Winning TU Data Analytics Competition 2025

Notebook repository

About

TU Data Analytics competition is hosted by the College of Business and Economics. It runs every year during the spring semester where students are provided a data set to uncover patterns to answer real-world questions. We were given a full month to submit our findings and slides. Top 10 presentations are selected as finalist. Finalist are then asked to present to a panel of judges.

The dataset that was given to us was a list of universities in the U.S. with multiple features such as the number of students enrolled, or how much they spend on certain categories.

The challenge was for us to rank the list of universities in the dataset and suggest where Towson University should invest to increase its standing in our list.

I was recruited by a member of the Data Science club at my university. I was initially hesitant at joining since it didn’t sound interesting at the time but there was cash prize invovled, so I decided, why not.

Initial Mistakes

This competition was definitely eye opening in regards to how little I knew about the field of Data Science.

Writing Python wasn’t the hard part, but it was learning about the different techniques such as dimensionality reduction and scaling numerical features to a standard.

Not having that statistical background was definitely a set back.

At the start of the competition, I looked at the data and became overwhelmed. I’d sort the columns, do some comparison, but it didn’t lead to anything. I was hitting a wall with nothing to show for.

I turned to LLMs to get me on the right track but I was bombarded with machine learning algorithms that I’ve never heard of before.

Internally, I was ready to call it quits.

Breakthrough

As the due date to submit our findings was coming to a close, I told a friend, who was a phd student, about the issues I was having. He suggested that I read up on principal component analysis. It’s a dimensionality reduction technique that became the gateway to our breakthrough.

The biggest breakthrough, and what got us the win, was when my partner prompted an LLM to generate categories and weights based off Towson University’s Strategic Plan

It gave us the following weights:

weights = {
            "Student Success": 0.37,
            "Access": 0.09,
            "Equity": 0.09,
            "Academic Resources": 0.15,
            "Innovation & Research": 0.12,
            "Sustainability & Efficiency": 0.06,
            "Community Engagement": 0.17,
        }

We have to choose the features that belong in each category. We didn’t think about prompting an LLM again to bin features within those categories but that honestly could’ve saved us a lot of time.

Once we’ve binned the features into their respective categories, we used PCA to reduce the categories into a single component. We then multiplied each category’s value by the weights generated and summed them up as a value to determine rankings.

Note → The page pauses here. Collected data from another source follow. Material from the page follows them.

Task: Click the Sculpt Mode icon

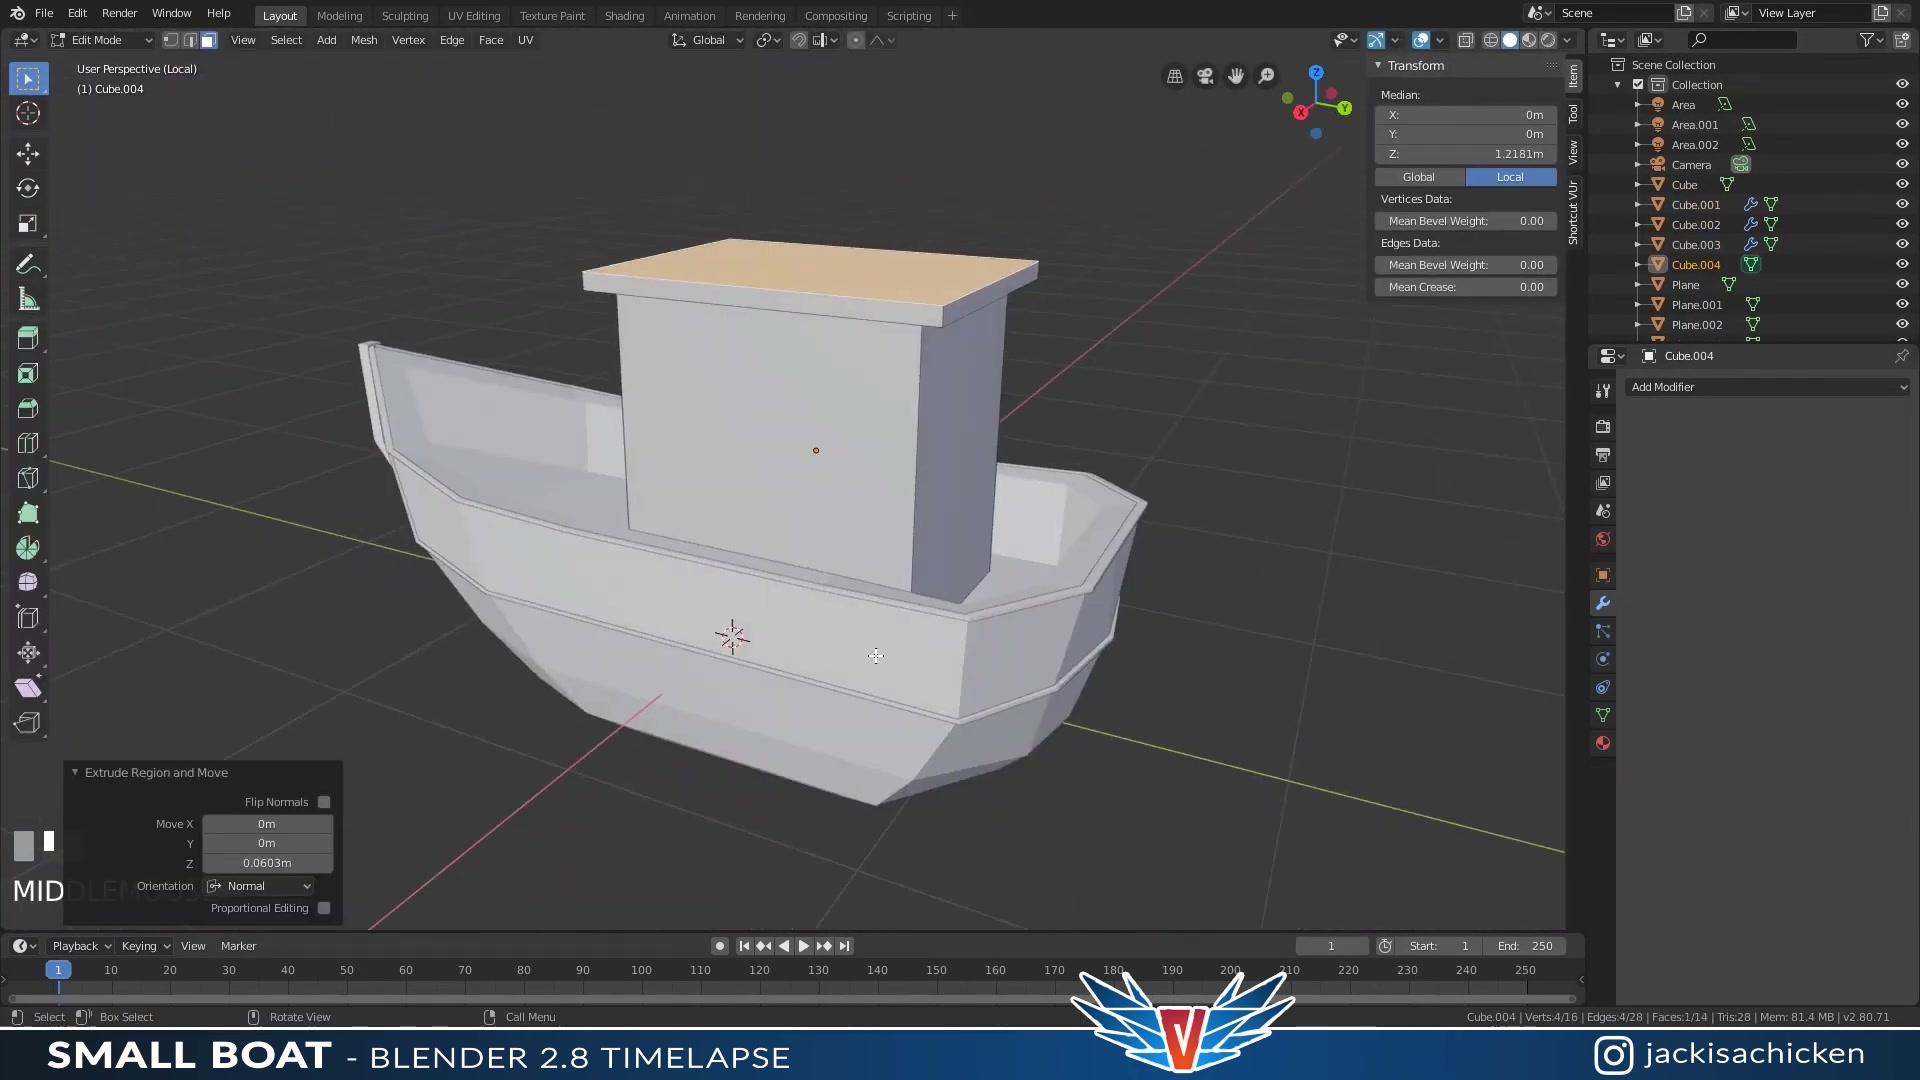Action: (404, 15)
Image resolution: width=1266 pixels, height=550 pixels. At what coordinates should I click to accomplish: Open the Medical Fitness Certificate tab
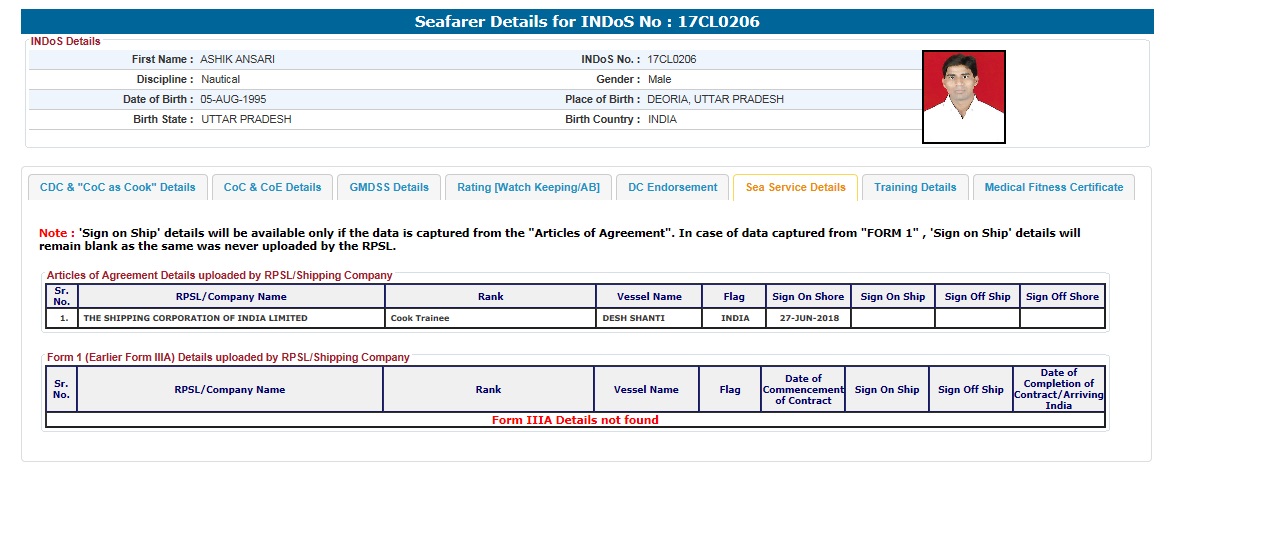pyautogui.click(x=1053, y=187)
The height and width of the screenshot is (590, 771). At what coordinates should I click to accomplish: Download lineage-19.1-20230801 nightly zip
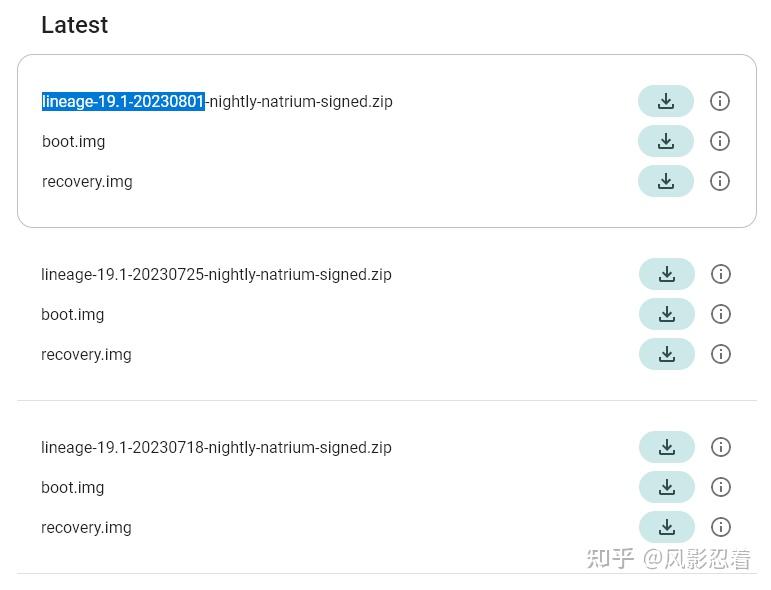666,101
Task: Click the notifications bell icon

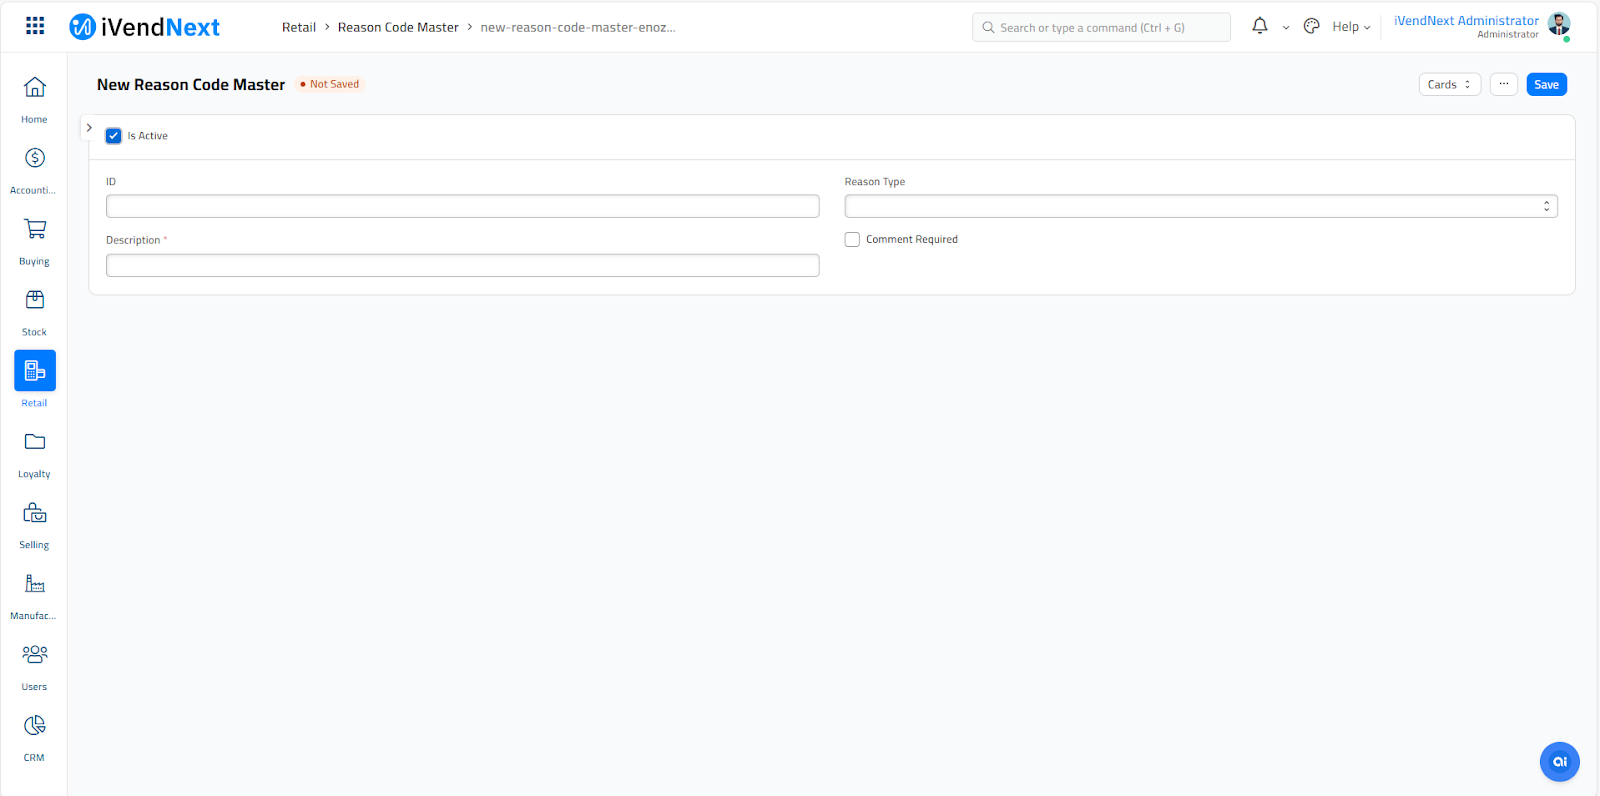Action: click(1260, 27)
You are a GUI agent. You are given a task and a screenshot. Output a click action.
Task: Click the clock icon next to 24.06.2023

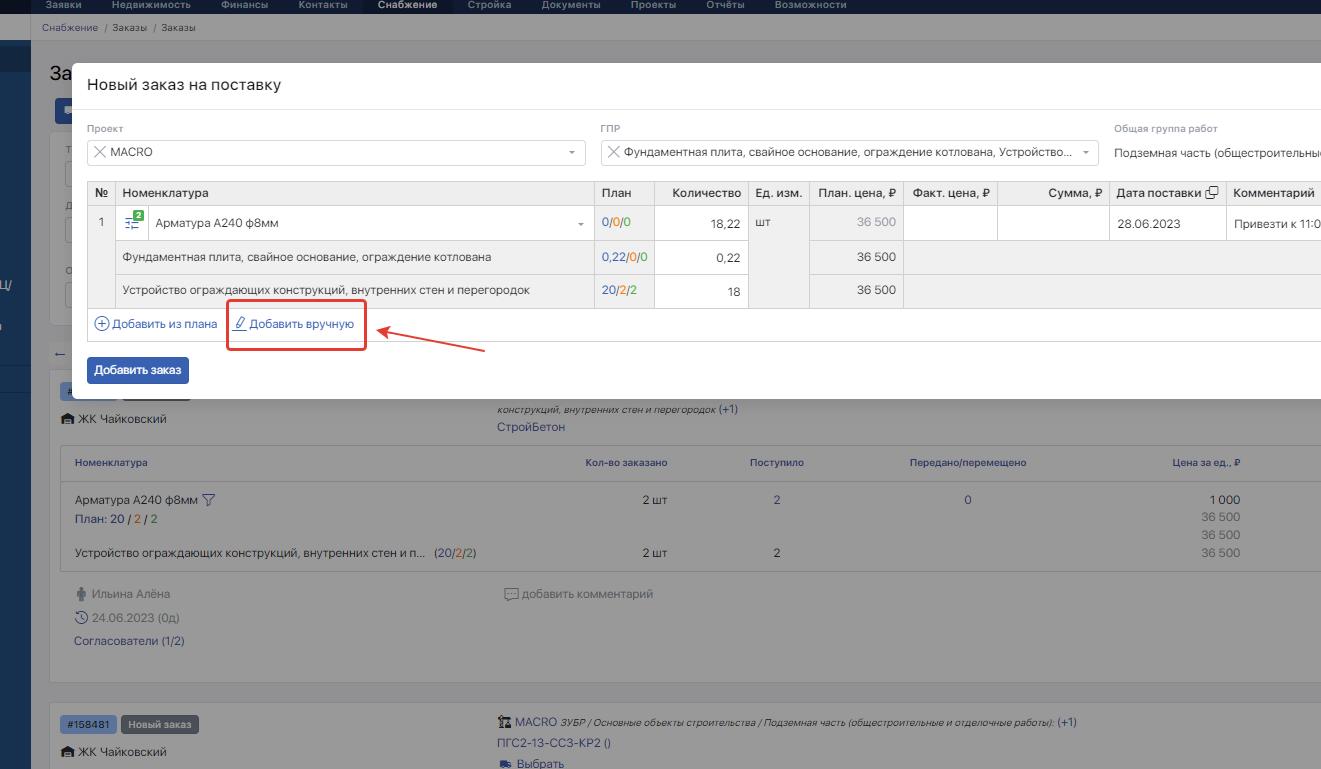(82, 618)
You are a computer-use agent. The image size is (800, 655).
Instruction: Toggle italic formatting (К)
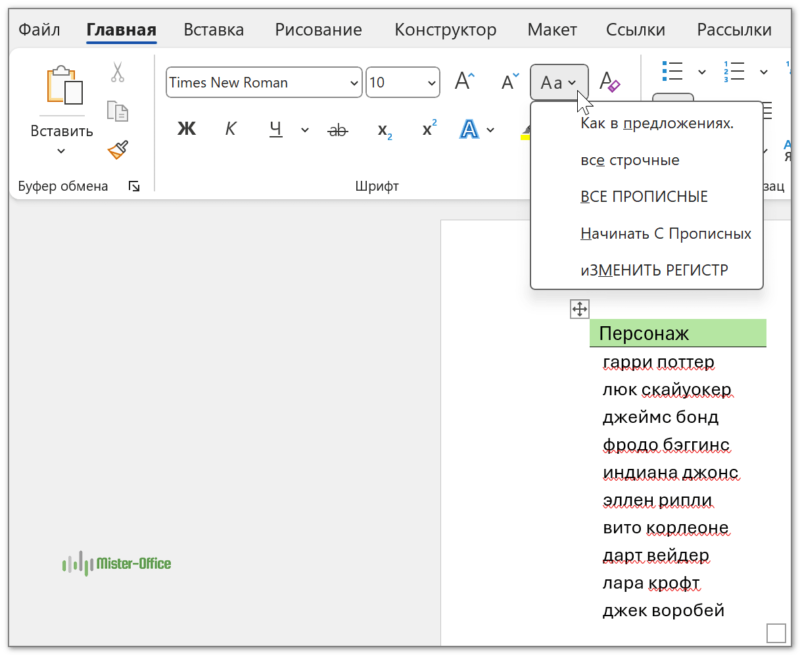[x=230, y=130]
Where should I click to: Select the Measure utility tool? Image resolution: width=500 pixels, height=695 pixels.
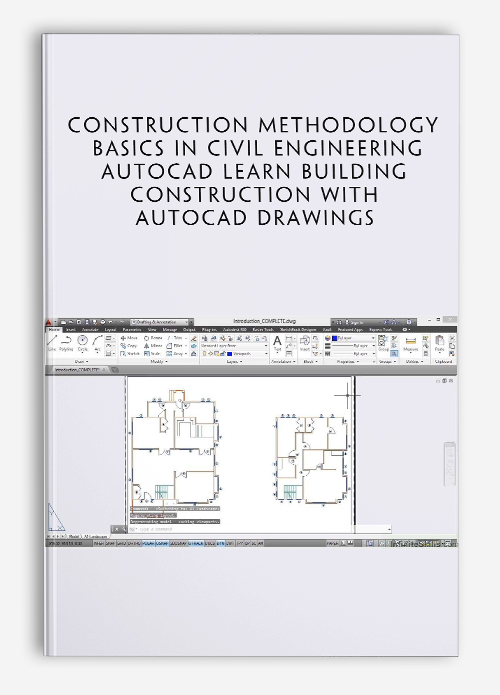pos(411,344)
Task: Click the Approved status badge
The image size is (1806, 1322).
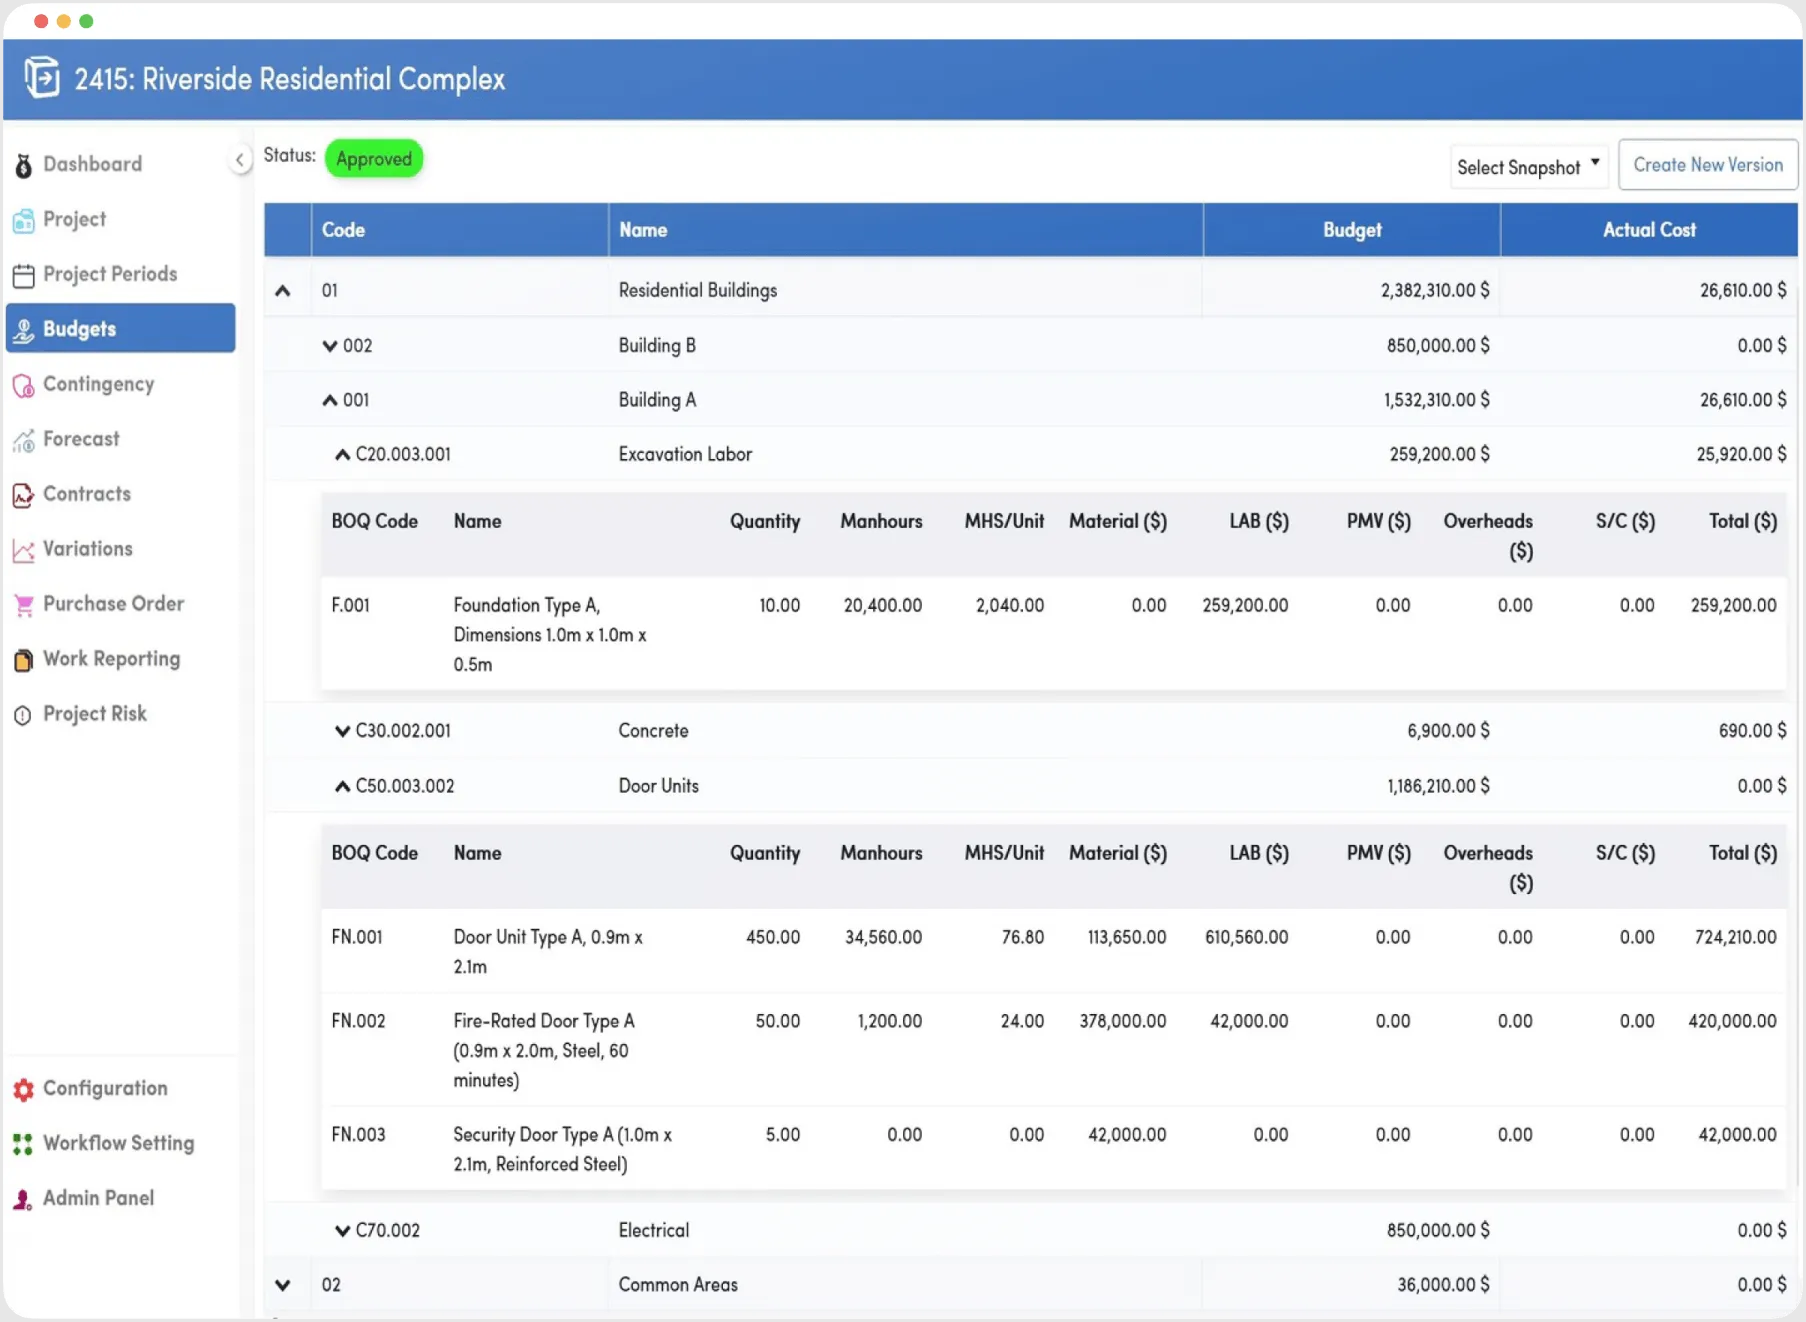Action: (x=374, y=159)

To answer the question of “provide a list of peer institutions that Towson University could learn from”, we used PCA again to generate a scatter plot. We used K-means to generate the clusters.

Practicing speech

I have to admit, I’m not a great speaker, especially on topics that I have very little knowledge about. My lack of confidence and the pursuit of being 100% correct has probably held me back on amazing opportunities.

On the contrary, my partner was a great speaker. He had to coach and correct my shortcomings when it comes to public speaking (I took a public speaking course a semester ago 😭). I eventually accepted that nobody is perfect and to just “send it”. Saying things with confidence started to feel like the times where I conquered my fear doing tricks on a skateboard. Chances are, you’ll probably land it if you don’t chicken out midway.

I finished writing up this post on Fri Dec 12 20:44:54 EST 2025 so I’m simply going off memory and cannot say more about how the presentation went. I just remember freaking out when we were announced as first place.